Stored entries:
__________________________________________________

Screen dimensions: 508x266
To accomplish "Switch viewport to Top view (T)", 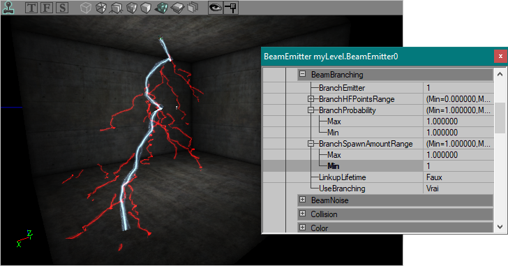I will (31, 8).
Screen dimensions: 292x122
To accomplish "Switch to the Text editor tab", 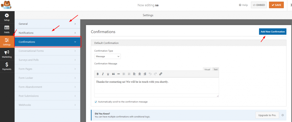I will pos(216,69).
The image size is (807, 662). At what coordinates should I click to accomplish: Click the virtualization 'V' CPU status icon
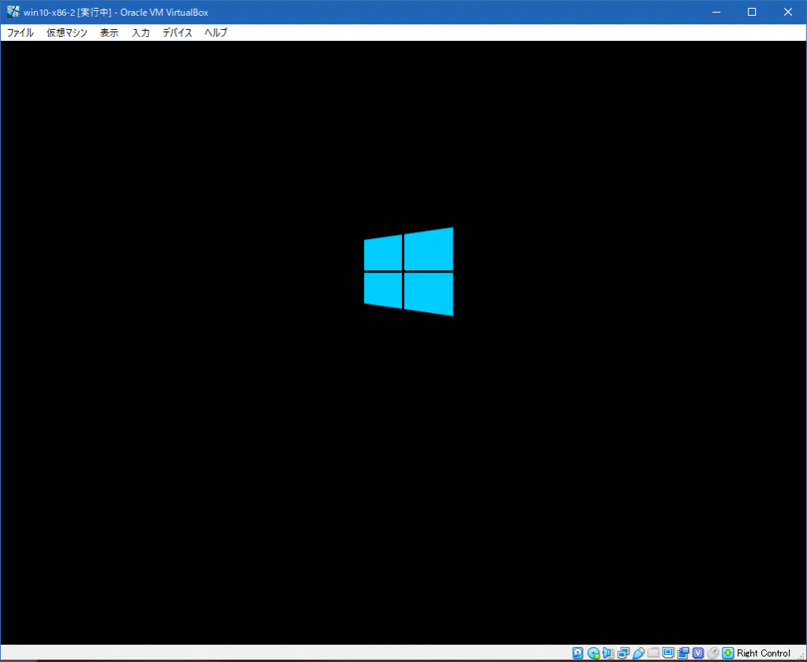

__________________________________________________

**Assignment:** From the data, pick out every line that includes "Screen".

**Answer to this problem:**
Screen dimensions: 508x266
Screen dimensions: 292x122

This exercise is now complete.